Peintres de Carrières

Denise TISSERANT NIVOT

Promenades au fil de l’eau au Pays des Impressionnistes : Carrières sur Seine.

À la « Belle Epoque » la campagne est aux portes de la capitale. Le train de Saint Germain déverse sur les bords de la Seine, sa cargaison de parisiens avides d’air et de verdure. On conçoit que les peintres impressionnistes, amoureux de la nature, aient hanté ces lieux pour y planter leurs chevalets.
Carrières n’eut pas l’heur de recevoir la pléiade d’artistes qui hantèrent Chatou, Bougival, Argenteuil, Louveciennes et d’autres villes riveraines de la Seine. 
Certains d’entres eux seulement fixèrent sur la toile des aspects de cette localité.

Claude Monet « pape de l’impressionnisme » et immortel auteur des «nymphéas » pendant son séjour à Argenteuil où il s’établit en 1872, installa son atelier sur un bateau qui fit l’objet d’une toile : « le bateau atelier ». Depuis cet esquif, il a peint une vue campagnarde de Carrières.

C’est en septembre 1909 que Braque fait un bref séjour en compagnie de Derain pour y peindre quatre toiles ayant pour thèmes Carrières et son parc : « paysage au clocher », « parc de Carrières », « Carrières le village ». L’évolution cubiste de l’artiste y est très prononcée : des formes de plus en plus rigides, une végétation d’abord stylisée puis abandonnée, élimination des détails, la structure des paysages s’affirme avec netteté.

Derain, créateur avec Vlaminck du groupe de Chatou est un maître du fauvisme dont il exécutera quelques unes des toiles les plus importantes. Il est simultanément novateur et traditionnaliste et deviendra un pré-cubiste avant de revenir à une peinture de tradition. Sa toile « le parc de Carrières » est bien dans la tradition des fauves et n’est pas sans analogie avec celles de Vlaminck.

Vlaminck, farouchement indépendant, est le fauve à l’état pur. C’est en 1904-1905 qu’il peint à Carrières le village et les bords de la Seine. Il a subi l’influence de Van Gogh qu’il vénérait et aussi les effets de ses racines flamandes.

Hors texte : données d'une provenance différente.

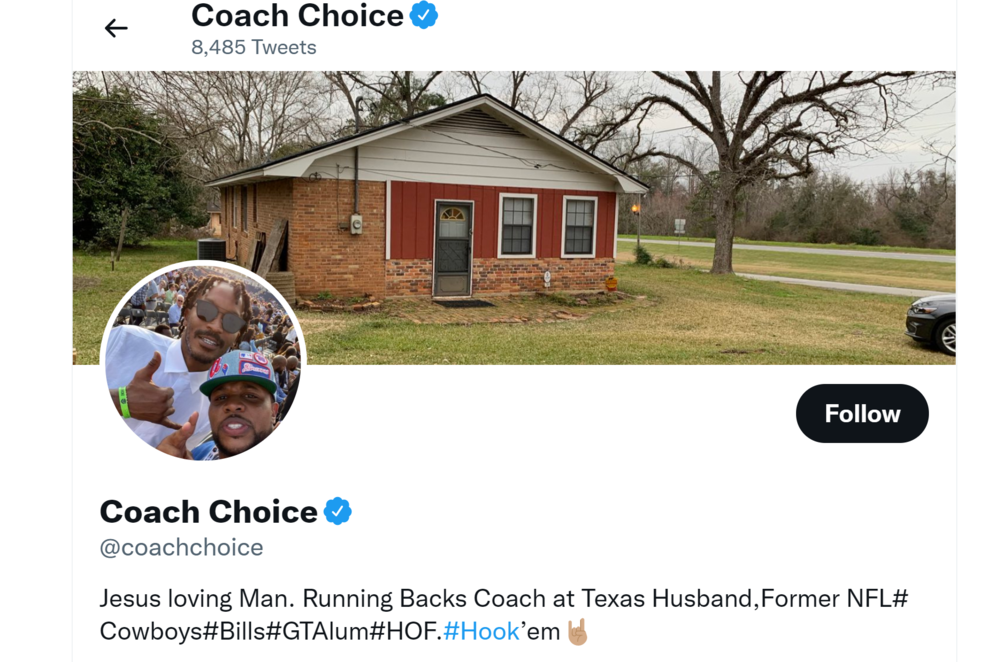
Task: Open the #Hook hashtag link
Action: click(481, 631)
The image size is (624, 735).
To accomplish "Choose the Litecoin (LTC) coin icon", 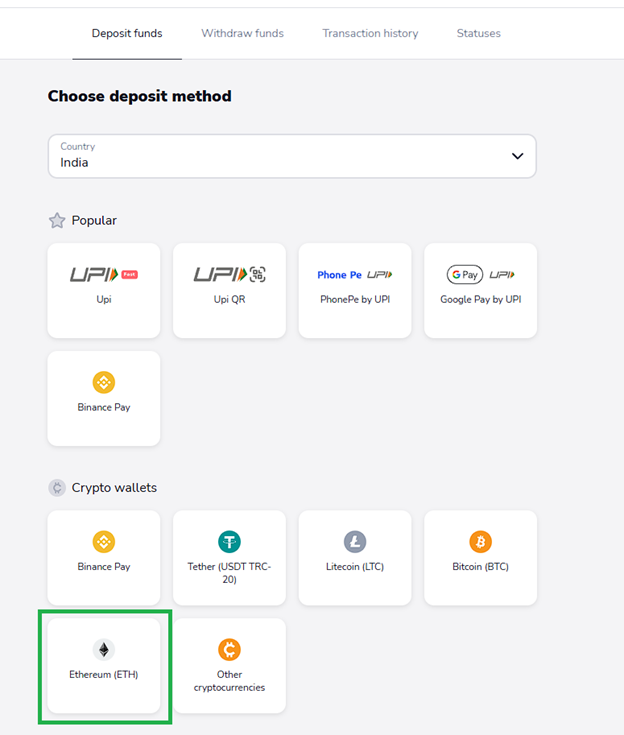I will click(x=355, y=541).
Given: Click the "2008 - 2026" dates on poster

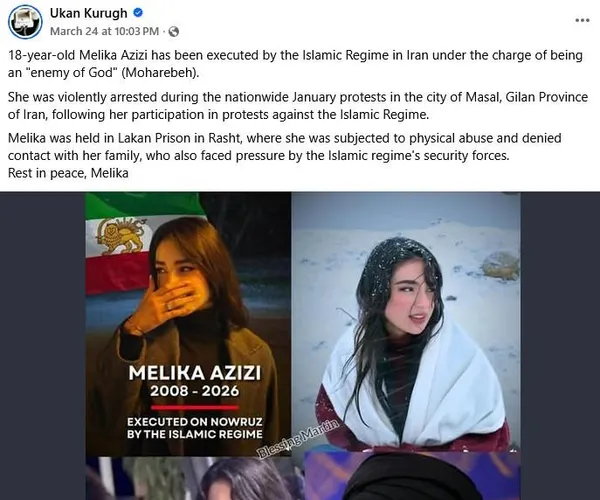Looking at the screenshot, I should [x=195, y=391].
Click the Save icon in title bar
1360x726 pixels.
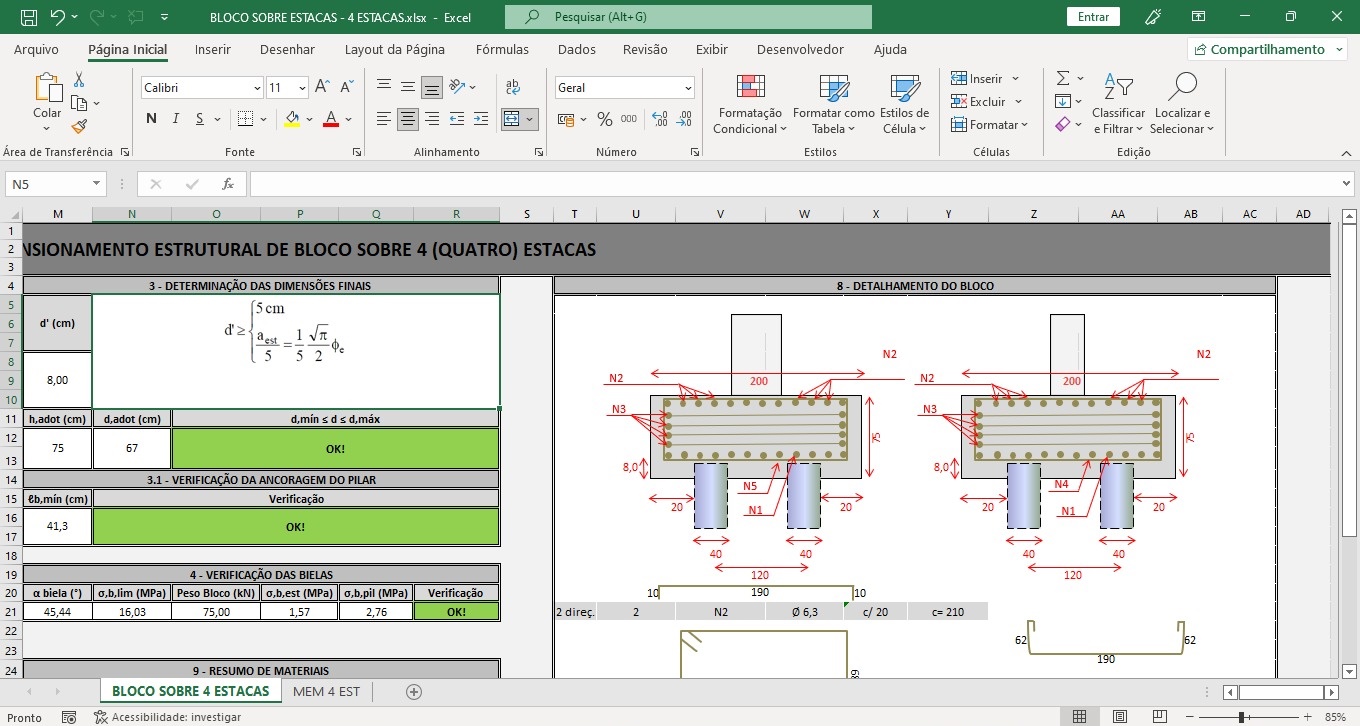point(29,17)
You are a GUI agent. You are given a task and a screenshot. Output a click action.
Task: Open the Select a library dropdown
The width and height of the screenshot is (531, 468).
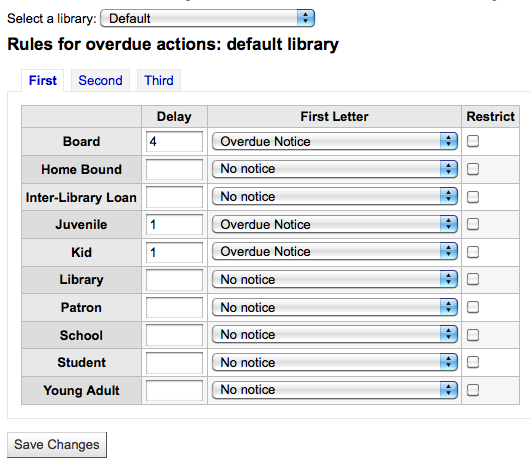tap(208, 18)
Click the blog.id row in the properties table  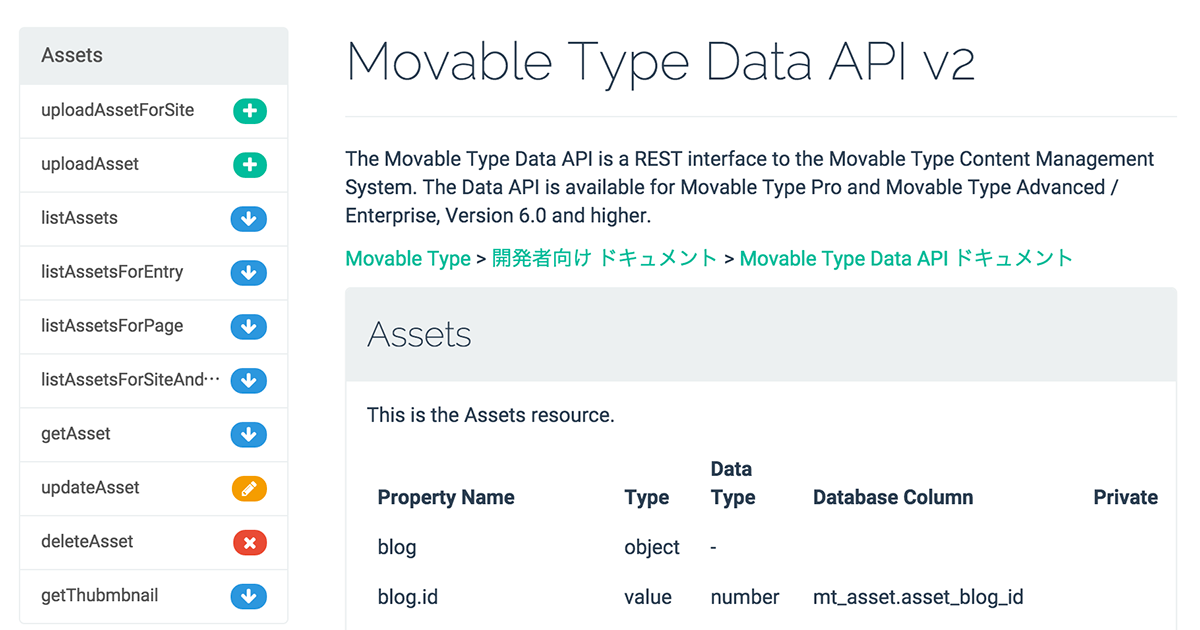(x=408, y=597)
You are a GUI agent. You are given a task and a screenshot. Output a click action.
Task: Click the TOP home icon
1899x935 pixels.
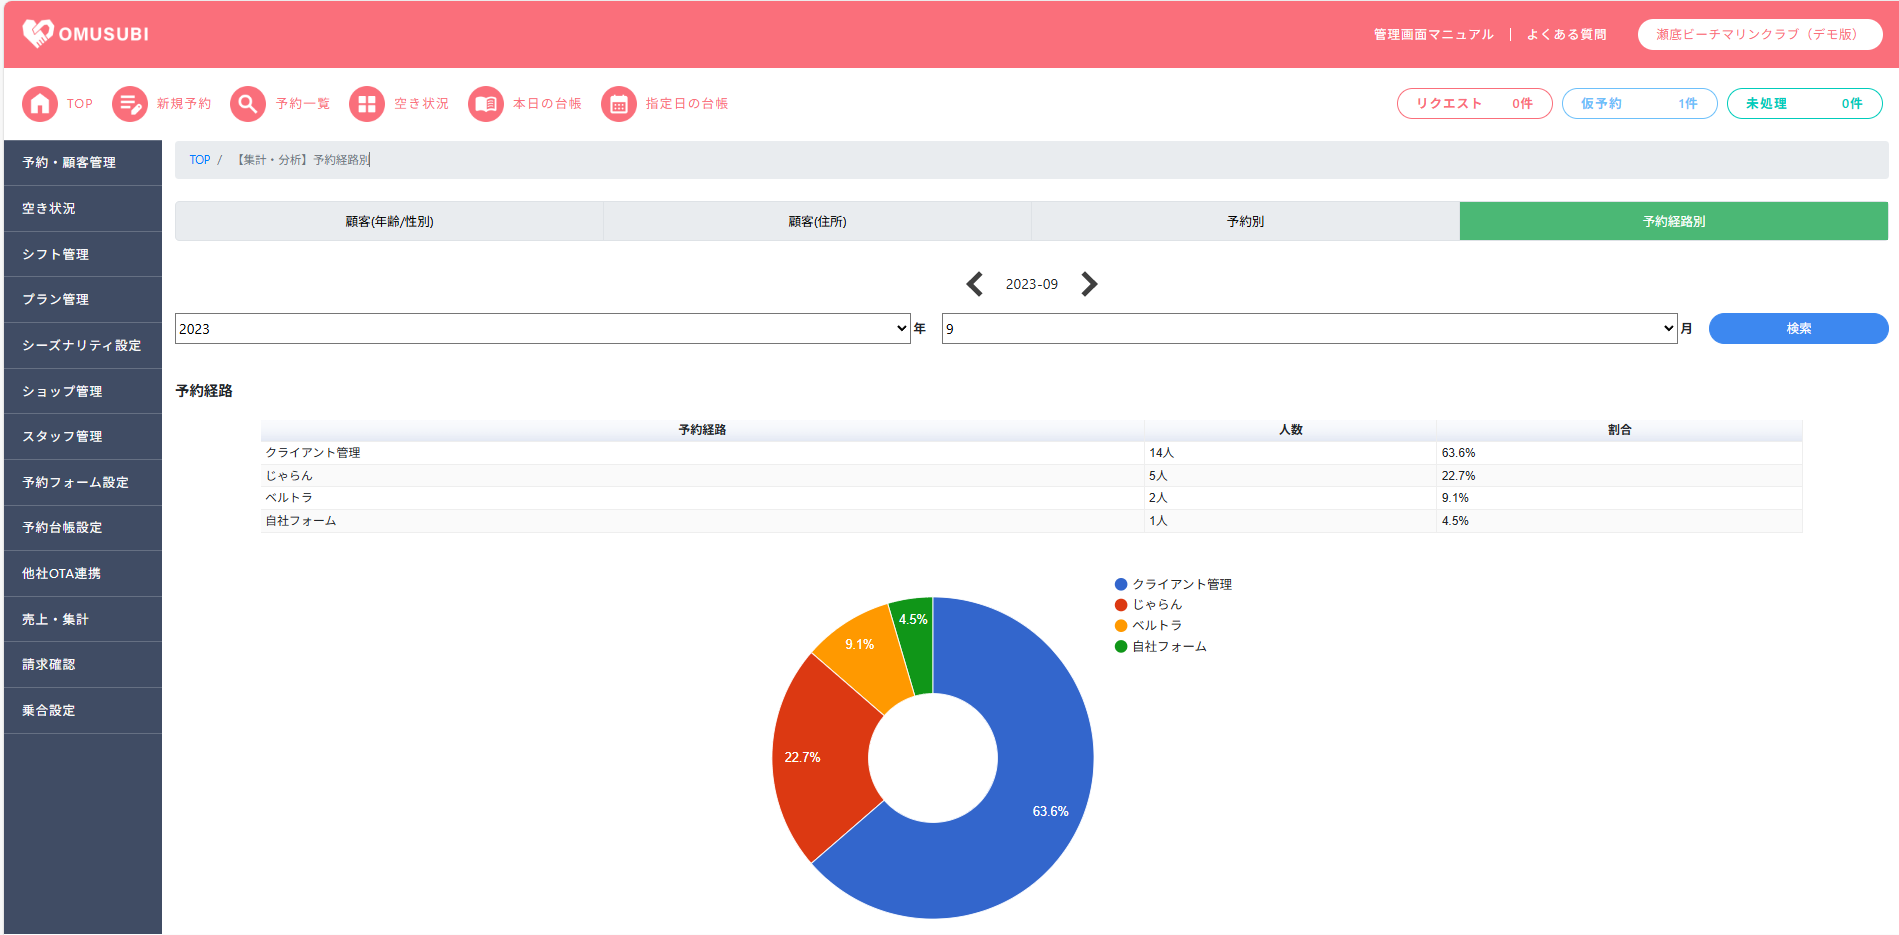[x=40, y=104]
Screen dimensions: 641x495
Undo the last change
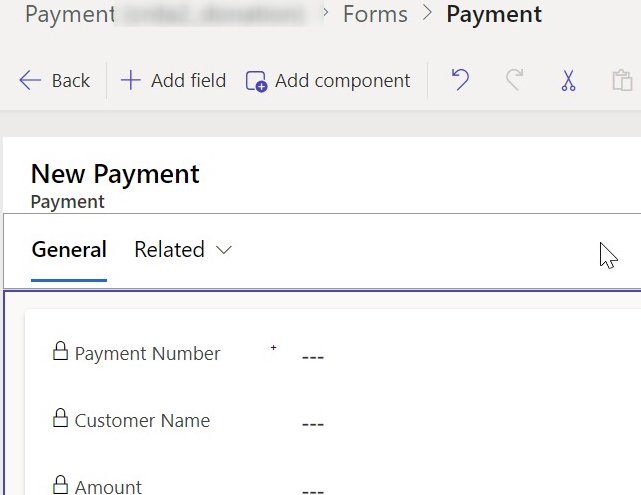click(460, 81)
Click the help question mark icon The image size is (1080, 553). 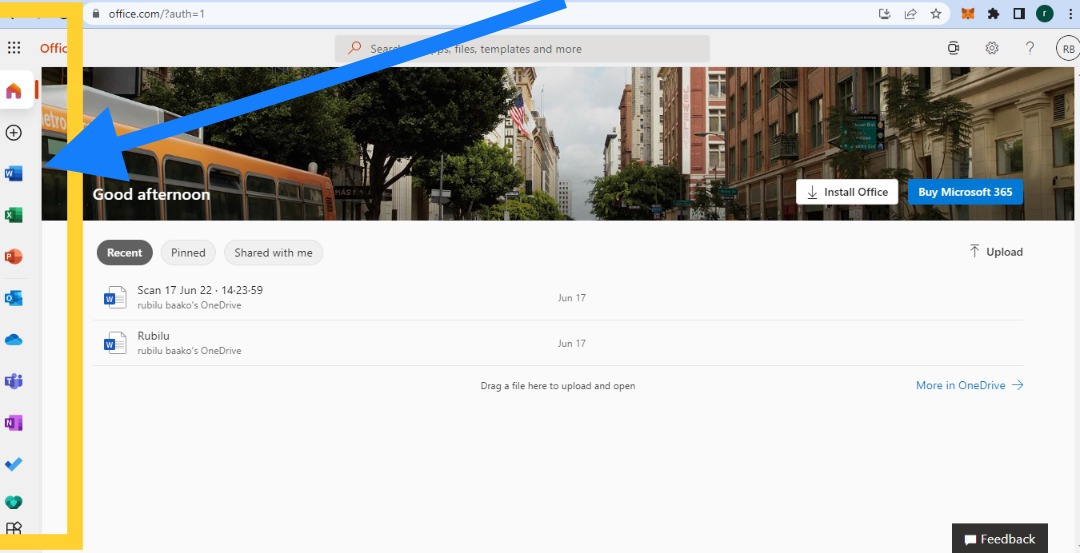[1030, 48]
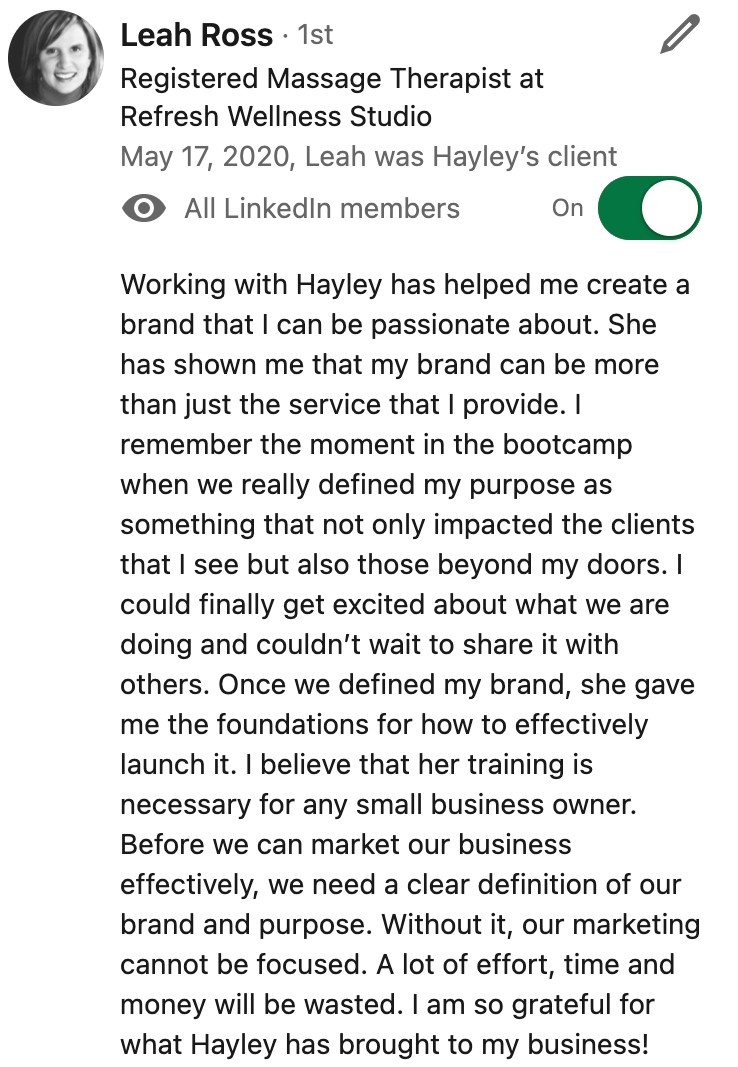Select the 'All LinkedIn members' visibility label

(322, 208)
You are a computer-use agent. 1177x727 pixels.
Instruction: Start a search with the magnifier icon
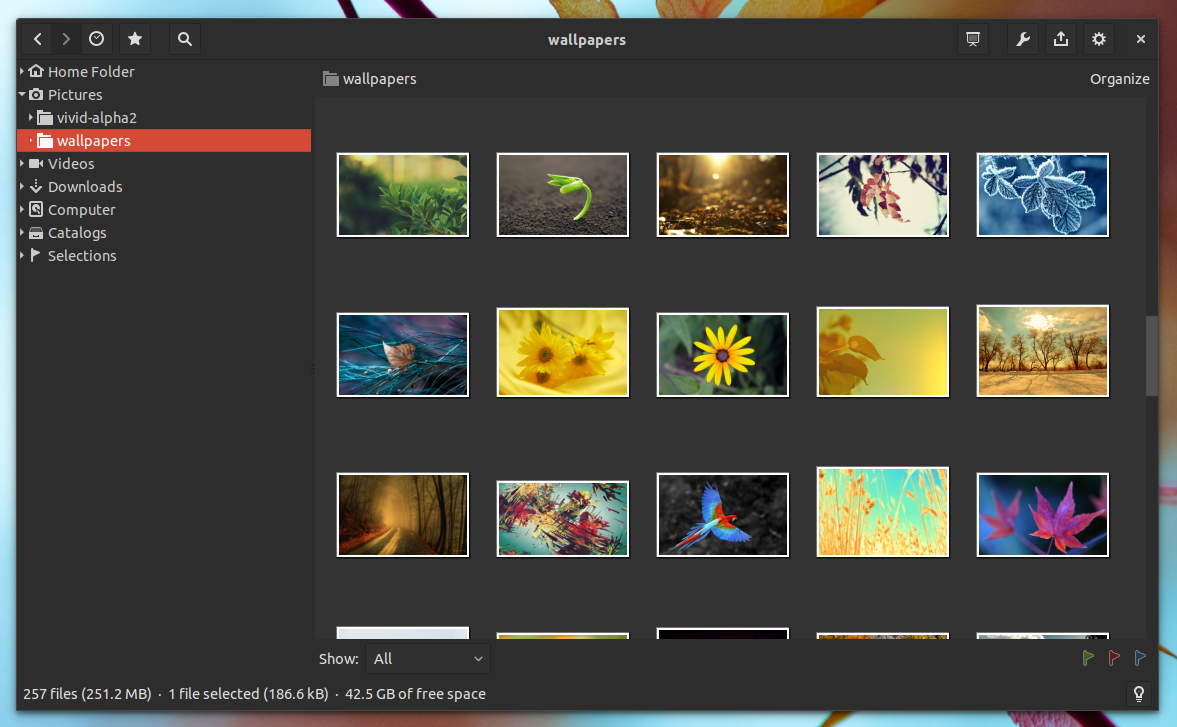[x=184, y=39]
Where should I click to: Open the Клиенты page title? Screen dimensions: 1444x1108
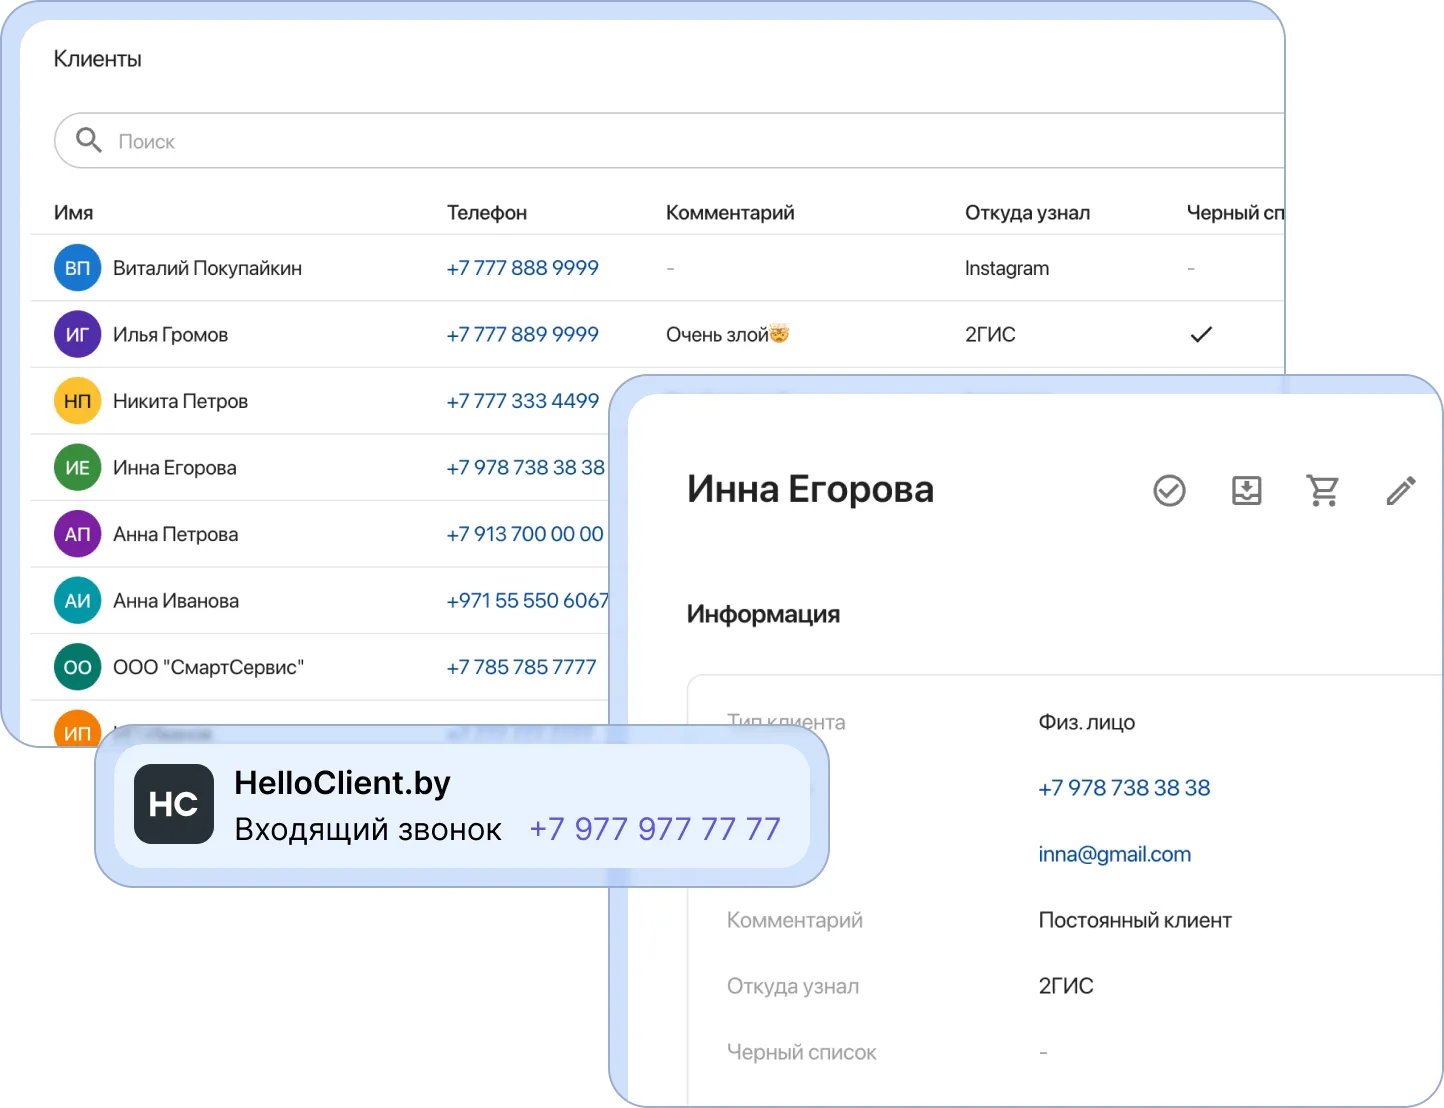[x=98, y=57]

De nos jours, parler de peinture à Carrières-sur-Seine revient à évoquer un lavoir de la localité qui est devenu le quartier général des peintres locaux et un lieu d’exposition. Sis au bord de la Seine dans un cadre idyllique, il a l’aspect d’un atrium romain avec sa salle longiligne et son toit ouvert convergeant vers l’intérieur sur un bassin faisant penser au vers de Verlaine « le ciel par-dessus le toit ». Les murs du bâtiment servent de cimaises aux peintres. Il y a longtemps que les battoirs des laveuses ne retentissent plus en ce lieu.
Le filet d’eau s’échappant vers l’extérieur suit une rigole aboutissant à une vasque circulaire avant de se jeter dans le fleuve en passant sous un ponceau romantique qui enjambe le chemin de halage qui relie Chatou à Carrières.
C’est devenu un lieu de promenade et nombreux sont les promeneurs et cyclistes qui prennent le temps de s’y arrêter et de flâner pour regarder les expositions temporaires qui s’y déroulent de mars à octobre, d’autres avec un coup de cœur y font l’acquisition d’un tableau.